It’s a Christmas carol borne of—and born in—the gutter, with MacGowan, and the late Kirsty MacColl, singing a duet that’s equal parts naughty and nice, but wholly loving in the end.

If there’s a popular tune of Yule in danger of being cancelled, it’s this one, with less than bonhomous lyrics about “an old slut on junk” and pronouncements of “You scumbag, you maggot/You cheap lousy faggot,” and yet it’s among the most beautiful works of art I know. It lays you out in the best possible way.

That was MacGowan’s art—the bringing together of the sacred and profane, the real guts of life at both ends—and we’d do well to infuse a portion of his lesson into our lives in an increasingly partisan world where boxes with tight lids are the norm.

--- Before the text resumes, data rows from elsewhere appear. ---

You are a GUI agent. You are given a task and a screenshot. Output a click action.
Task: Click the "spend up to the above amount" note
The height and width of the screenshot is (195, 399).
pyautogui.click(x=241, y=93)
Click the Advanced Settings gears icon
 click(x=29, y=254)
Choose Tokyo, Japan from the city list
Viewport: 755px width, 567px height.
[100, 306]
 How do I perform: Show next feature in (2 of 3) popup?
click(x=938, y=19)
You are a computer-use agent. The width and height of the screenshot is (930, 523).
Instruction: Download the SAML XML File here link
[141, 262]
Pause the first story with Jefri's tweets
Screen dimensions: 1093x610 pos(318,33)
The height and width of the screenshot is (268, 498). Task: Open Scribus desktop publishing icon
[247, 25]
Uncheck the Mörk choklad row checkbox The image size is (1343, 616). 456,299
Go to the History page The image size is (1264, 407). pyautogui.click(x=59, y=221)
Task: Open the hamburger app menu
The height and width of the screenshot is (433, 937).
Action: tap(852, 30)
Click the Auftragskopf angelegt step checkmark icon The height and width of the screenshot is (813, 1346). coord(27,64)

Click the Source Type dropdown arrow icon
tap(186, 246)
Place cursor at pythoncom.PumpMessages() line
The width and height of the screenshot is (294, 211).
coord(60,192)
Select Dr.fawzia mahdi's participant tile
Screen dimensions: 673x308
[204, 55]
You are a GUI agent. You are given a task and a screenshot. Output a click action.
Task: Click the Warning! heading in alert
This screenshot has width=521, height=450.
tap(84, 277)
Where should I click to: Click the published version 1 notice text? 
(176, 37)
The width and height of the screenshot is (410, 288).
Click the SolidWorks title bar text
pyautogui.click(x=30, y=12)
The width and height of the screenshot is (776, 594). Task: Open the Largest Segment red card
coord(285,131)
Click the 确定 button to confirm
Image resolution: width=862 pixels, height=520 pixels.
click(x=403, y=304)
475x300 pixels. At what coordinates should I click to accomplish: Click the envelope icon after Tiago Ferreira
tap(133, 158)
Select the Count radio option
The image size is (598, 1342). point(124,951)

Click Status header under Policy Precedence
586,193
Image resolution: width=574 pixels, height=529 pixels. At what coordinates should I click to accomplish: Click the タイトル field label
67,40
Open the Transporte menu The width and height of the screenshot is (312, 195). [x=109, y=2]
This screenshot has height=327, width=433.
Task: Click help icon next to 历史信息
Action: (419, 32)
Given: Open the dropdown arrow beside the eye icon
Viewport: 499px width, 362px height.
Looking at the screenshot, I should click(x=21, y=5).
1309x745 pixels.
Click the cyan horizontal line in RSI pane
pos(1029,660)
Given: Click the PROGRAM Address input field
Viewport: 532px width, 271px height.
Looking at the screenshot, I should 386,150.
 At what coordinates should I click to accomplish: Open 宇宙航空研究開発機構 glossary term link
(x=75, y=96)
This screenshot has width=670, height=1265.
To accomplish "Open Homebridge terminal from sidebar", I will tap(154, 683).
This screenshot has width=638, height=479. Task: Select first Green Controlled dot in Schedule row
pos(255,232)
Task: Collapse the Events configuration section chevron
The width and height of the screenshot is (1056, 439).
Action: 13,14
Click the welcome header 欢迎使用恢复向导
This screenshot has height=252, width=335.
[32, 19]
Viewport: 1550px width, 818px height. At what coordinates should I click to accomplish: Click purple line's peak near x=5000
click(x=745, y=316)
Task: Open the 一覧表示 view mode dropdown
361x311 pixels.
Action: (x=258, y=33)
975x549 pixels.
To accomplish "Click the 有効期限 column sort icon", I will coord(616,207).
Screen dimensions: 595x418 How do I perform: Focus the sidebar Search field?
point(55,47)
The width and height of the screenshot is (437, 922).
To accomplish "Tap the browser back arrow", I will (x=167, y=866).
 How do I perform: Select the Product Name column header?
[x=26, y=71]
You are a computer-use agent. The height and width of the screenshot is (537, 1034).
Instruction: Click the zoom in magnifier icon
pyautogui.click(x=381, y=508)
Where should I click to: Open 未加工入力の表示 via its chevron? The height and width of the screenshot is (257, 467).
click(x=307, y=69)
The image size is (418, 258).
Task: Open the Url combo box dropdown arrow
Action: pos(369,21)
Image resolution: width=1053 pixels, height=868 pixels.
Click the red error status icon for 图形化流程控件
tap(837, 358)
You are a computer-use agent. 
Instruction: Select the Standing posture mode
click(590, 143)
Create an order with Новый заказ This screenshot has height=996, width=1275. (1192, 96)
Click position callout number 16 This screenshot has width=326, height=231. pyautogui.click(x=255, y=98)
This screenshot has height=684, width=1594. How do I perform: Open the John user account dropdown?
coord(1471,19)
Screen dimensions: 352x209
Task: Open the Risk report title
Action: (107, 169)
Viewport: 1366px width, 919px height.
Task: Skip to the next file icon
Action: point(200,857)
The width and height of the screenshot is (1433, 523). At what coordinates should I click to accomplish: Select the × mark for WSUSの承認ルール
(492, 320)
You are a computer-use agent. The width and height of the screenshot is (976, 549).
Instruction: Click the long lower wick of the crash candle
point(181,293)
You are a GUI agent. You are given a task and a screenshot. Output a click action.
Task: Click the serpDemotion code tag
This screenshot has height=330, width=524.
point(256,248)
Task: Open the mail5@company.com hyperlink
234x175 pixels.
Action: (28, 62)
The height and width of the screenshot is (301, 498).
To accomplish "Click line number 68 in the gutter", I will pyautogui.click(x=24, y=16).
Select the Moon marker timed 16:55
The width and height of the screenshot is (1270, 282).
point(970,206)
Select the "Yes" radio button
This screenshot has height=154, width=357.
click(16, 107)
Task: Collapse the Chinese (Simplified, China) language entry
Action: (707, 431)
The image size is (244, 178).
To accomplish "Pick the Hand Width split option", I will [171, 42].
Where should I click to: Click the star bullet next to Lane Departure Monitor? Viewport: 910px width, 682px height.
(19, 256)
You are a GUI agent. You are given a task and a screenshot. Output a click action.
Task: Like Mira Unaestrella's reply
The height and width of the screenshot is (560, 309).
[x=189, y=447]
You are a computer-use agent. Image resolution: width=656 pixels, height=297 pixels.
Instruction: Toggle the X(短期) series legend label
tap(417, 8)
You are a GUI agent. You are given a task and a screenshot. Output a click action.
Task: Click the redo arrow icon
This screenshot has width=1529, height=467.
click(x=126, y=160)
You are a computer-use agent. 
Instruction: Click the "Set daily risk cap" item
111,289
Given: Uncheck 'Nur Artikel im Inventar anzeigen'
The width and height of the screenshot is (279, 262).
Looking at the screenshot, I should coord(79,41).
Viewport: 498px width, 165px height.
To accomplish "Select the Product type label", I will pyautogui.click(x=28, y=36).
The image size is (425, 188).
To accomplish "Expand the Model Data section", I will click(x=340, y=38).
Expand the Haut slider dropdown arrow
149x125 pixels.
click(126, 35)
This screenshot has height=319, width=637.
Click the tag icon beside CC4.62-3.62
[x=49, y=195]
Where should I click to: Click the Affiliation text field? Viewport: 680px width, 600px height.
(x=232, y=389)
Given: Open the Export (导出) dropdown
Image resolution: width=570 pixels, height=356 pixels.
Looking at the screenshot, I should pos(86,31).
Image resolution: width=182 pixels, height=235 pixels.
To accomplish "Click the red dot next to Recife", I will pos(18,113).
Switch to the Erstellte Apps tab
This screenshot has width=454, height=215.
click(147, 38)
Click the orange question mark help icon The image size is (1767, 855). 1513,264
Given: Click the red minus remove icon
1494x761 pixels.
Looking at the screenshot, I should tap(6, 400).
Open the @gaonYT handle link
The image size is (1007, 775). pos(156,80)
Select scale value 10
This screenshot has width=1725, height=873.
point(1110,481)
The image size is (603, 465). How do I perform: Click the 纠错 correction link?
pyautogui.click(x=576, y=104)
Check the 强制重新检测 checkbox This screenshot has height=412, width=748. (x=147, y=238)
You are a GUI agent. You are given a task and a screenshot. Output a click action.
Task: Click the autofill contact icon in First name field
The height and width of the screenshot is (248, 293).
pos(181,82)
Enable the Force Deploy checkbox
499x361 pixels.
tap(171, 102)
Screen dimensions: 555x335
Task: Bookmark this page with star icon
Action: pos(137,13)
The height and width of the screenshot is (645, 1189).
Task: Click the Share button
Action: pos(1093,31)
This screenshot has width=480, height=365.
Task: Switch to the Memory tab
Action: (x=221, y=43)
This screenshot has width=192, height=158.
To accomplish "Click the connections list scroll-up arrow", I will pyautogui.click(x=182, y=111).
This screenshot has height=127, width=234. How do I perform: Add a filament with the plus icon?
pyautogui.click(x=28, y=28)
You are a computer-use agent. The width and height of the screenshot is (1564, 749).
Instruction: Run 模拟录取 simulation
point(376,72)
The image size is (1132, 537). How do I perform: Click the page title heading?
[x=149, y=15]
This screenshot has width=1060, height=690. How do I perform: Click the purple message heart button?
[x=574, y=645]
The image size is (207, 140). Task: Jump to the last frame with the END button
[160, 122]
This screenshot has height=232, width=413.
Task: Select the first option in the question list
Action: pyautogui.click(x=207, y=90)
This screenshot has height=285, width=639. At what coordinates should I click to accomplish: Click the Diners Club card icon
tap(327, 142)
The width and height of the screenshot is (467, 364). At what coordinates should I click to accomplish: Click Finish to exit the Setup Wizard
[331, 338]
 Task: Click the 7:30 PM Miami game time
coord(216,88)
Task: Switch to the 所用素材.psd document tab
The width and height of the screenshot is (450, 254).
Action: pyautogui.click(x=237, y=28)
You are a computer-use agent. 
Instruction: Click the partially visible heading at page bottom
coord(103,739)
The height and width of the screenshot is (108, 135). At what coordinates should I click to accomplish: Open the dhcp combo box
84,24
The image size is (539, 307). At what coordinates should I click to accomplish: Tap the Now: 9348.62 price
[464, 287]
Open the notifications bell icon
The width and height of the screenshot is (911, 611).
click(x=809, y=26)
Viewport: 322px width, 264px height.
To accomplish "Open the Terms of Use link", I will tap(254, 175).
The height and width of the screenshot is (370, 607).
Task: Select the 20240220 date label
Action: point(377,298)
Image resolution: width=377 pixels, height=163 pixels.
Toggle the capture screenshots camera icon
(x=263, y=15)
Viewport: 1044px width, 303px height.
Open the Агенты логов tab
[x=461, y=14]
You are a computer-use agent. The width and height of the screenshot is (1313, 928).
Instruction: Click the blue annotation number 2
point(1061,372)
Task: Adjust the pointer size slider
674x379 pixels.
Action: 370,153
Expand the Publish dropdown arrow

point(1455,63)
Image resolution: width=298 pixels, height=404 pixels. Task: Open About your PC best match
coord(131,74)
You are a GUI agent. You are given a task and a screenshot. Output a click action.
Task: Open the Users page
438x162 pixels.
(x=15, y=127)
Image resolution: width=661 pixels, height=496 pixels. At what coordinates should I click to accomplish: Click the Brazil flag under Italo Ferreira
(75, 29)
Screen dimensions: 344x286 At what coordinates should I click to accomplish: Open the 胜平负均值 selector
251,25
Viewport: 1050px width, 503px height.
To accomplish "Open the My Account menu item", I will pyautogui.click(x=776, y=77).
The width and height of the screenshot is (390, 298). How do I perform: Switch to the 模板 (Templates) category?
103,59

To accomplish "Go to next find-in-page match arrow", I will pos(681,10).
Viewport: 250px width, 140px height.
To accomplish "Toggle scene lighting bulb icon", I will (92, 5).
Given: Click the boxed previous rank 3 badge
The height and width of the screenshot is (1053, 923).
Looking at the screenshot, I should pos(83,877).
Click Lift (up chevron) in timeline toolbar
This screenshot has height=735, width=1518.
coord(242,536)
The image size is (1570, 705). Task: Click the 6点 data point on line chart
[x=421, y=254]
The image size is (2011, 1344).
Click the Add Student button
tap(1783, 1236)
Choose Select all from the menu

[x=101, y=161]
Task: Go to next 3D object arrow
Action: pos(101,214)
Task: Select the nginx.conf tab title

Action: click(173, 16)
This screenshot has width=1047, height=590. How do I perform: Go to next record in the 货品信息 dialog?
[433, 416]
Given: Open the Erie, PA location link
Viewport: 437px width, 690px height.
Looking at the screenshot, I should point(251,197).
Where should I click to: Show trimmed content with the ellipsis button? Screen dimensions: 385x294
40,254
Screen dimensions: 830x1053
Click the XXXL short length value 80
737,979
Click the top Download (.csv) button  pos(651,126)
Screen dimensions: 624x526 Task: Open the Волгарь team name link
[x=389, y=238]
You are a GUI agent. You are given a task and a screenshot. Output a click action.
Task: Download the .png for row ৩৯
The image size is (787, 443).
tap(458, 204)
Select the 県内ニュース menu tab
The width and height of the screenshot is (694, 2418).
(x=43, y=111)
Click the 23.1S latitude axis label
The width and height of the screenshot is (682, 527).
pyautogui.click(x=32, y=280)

I fell hard for the Pogues as a teenager—into a form of grace, you might say—listening to albums like Red Roses for Me (1984), Rum, Sodomy and the Lash (1985) and If I Should Fall from Grace with God (1988) on a near daily basis, as if failing to do so would stop me from fully becoming myself.

Many of the lyrics were by MacGowan, a man who lived in such a self-destructive manner that there are now people giving thanks that he made it as far as he did.

I love art more than anything. It’s why I live. But for all of the artists and their works that I’ve loved, very few have altered me at the level of who I am. Shane MacGowan was one. During a crucial period, he all but doubled as a keynote speaker within my soul.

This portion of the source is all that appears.